Gates Cambridge Scholar-Elect Josh Weygant talks about his research plans to merge bioprinting, medicine and engineering.
Maybe in 20 or 30 years we will be able to print an intestine and implant it so people like me can have a full working large intestineJosh Weygant
The Gates Cambridge mission is to build a global network of future leaders committed to improving the lives of others. It aims to achieve this mission by selecting outstanding scholars, providing them with financial and non-financial support at one of the world’s leading universities and facilitating community building at and beyond Cambridge. Josh is one of 77 new scholars.
“Can we print a functional intestine?” That was Josh Weygant’s first question when he saw how living cells were printed with a 3D printer. It was perhaps an oddly specific question, but Josh has lived all his life with a rare disease which has led to a large part of his intestine being removed when he was a baby and countless hospital visits and admissions.
Josh, who was born in Wiesbaden, Germany was born with Hirschsprung’s disease which causes the nerve cells in the intestine not to fully develop, meaning the body cannot process food which leads to an obstruction of the bowel. The only way to fix it is to cut out the part of the intestine where the nerves are not functioning, given the risk of a stomach rupture with potentially fatal consequences.
As he grew up Josh was in and out of hospital having enemas and various operations until he was a teenager. For a period of time he was given a stoma. But, although he still suffers from discomfort, he has only been in hospital twice since and says he has grown accustomed to this given it is all he has ever known.
His experience drew him to the field of bioprinting and to his PhD, which he will begin in the autumn. For that he will use bioprinting to create organ-on-a-chip systems, microengineered biomimetic systems which reflect the structural and functional characteristics of human tissue and can be used for disease modelling. Josh says: “Most chips are made by hand. I believe we can use bioprinting to print them instead.” He plans to merge bioprinting, medicine and engineering to make more complex models and mimic different organs.
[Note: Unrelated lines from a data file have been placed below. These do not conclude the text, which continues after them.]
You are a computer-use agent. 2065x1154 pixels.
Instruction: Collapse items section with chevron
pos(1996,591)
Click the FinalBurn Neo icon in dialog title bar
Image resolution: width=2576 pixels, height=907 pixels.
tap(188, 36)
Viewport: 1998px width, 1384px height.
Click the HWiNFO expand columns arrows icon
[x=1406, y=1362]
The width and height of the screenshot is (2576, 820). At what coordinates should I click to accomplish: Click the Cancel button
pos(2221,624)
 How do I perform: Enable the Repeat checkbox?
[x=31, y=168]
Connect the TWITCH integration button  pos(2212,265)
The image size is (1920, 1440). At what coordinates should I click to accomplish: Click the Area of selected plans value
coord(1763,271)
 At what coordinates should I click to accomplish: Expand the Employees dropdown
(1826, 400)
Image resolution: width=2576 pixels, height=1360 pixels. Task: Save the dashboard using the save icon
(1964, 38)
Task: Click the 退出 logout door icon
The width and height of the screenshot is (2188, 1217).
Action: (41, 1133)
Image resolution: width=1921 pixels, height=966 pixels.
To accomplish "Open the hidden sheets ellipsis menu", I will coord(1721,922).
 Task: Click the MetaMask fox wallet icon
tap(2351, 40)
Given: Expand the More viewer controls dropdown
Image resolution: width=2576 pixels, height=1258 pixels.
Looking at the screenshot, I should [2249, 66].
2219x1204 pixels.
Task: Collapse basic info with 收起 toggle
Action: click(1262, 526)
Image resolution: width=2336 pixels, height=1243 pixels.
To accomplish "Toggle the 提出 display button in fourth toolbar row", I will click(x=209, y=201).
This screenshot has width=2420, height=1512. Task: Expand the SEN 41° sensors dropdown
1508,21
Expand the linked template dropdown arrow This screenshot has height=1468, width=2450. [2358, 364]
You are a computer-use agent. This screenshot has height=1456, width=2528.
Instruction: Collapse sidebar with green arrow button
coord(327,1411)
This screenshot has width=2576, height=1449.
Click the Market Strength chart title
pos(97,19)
At school, Josh says he was not an ambitious student, but he managed to catch up with all the classes he missed due to his hospital visits. When he left, he wasn’t sure what he wanted to do. His mum encouraged him to get a degree so he could get a good job, given money was a big issue when he was growing up in a single-parent household after his parents divorced when he was seven.
At first he did a physics course, but he found he didn’t really have a passion for it. After two years he paused his studies, working in the kitchen of an old people’s and nursing home while he decided what to do. He applied to RheinMain University, a university of applied science, to do physics engineering. The classes were small and there was more contact with industry.
After his engineering degree, he did a master’s degree at the University of Freiburg with a focus on biomedical engineering while also working as a student research assistant. His thesis was on a multi-cellular drop-on-demand bioprinting approach to monitoring cell to cell interactions and enhancing understanding of vascularisation, the process of growing blood vessels into a tissue to improve oxygen and nutrient supply.
“Bioprinting was fascinating to me and the project was my own baby. It didn’t feel like work. I would go into the lab and print live cells. The experience of creating a living system that changes over time was fascinating,” he says. His paper on that research has just been published.
Towards the end of his master’s Josh presented his research at a conference and tweeted about it. Harvard professor Y. Shrike Zhang liked his tweet and two months later Josh listened to his presentation on bio-printing. “It was mind blowing,” he says.
At Freiburg, there were only a few people focused on bioprinting. Professor Zhang’s lab was totally focused on 3D-Bioprinting and engineering living systems. Josh asked if he could come and work there as a research trainee on graduation, focusing on biofabrication. He arrived in Boston in March 2022 and was working at Brigham and Women’s Hospital until the beginning of 2023. During this time he applied to Cambridge to do his PhD and to Gates Cambridge, having previously read and identified with Gates Cambridge Alumna Tara Westover’s book Educated because he too had a father with mental health issues.
Before he started his PhD, he felt he benefited from industry experience so he took a job as a research engineer at Generate Biomedicines in Boston.
For his PhD Josh is keen to push the boundaries of bioprinting, a relatively new and exciting field, due to his own personal experience. He hopes that one day it will be possible to print a healthy intestine. “Maybe in 20 or 30 years we will be able to print an intestine and implant it so people like me can have a full working large intestine,” he says.